The Biggest Scandal In The History Of Racing (Games)

'TrackMania's best players may have been Lance Armstronging it the entire time.
The Biggest Scandal In The History Of Racing (Games)

TrackMania is an extremely popular racing series, and as such, it has attracted a bunch of digital Dominic Torettos vying to be the best.

But, YouTuber Wirtual recently revealed compelling evidence pointing to the likelihood that one of TrackMania's best players may have been Lance Armstronging it the entire time. But with video game cars, instead of a real bike. Unless Lance also cheated at whatever bullshit cycling video game Grandmas buy disappointed kids.

TrackMania legend Riolu seemingly achieved leaderboard-topping times not just in an illegal manner, but worse -- in one that's boring as well. He allegedly did not use hacks that made his car go faster or explode his opponent's tires, but through a legitimate feature within TrackMania that slows down the game itself. By playing the game in slow-motion, cheaters gain way more time to execute complex inputs with precision and later cover their tracks by submitting the in-engine recording at regular speed. Imagine the challenge of beating Max Payne if you could do an entire playthrough with bullet-time mode on. The tampering is impossible to spot with the naked eye, but there's a program that gives away cheaters by capturing and showing their inputs during the game. Their inputs come at much higher speeds than what we assume possible from anyone outside the Speed Racer family.

Wirtual questioned another big name in the scene, technoTM, whose twitchy inputs are similar to those of Riolu. 

Surprisingly, he took it like a champ (of mischief) and quickly admitted to using bullet-time. technoTM specifically cites the pressure to keep up with Riolu as the reason why he copied Riolu's techniques to regain his world records. This should probably get you worried about how honest players in the scene might be feeling. Just kidding, it seems like there aren't that many honest competitors anyway. This mess has been a thing for so long that it's likely most players atop the leaderboards have been doing it for nearly a decade.
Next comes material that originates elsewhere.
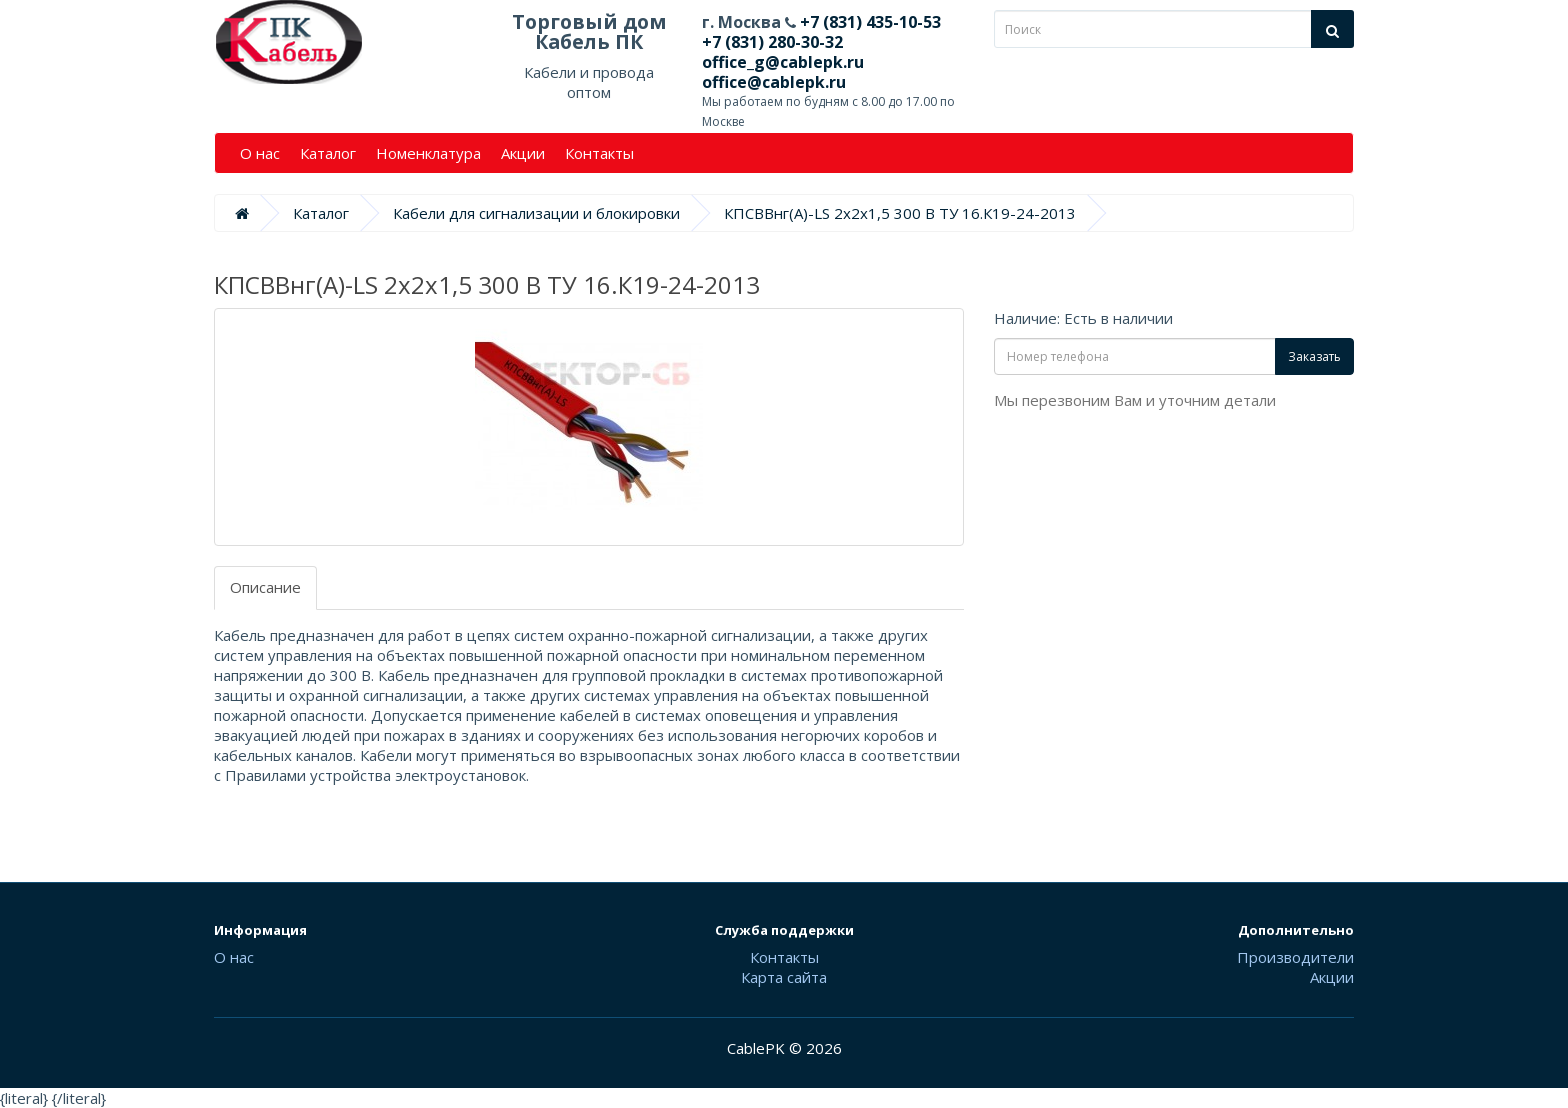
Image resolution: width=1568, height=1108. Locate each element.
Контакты (599, 153)
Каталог (328, 153)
But the weirdest part is that Riolu is a genuinely talented player, one who's achieved amazing results in live competitions where he sure as hell couldn't have been cheating. A cool theory is that Riolu could have achieved his fake-ass scores in a legitimate manner but just couldn't be bothered to waste the time needed to become good enough to pull them off. That's not the need for speed we like, but it sure as hell is some sort of need for speed.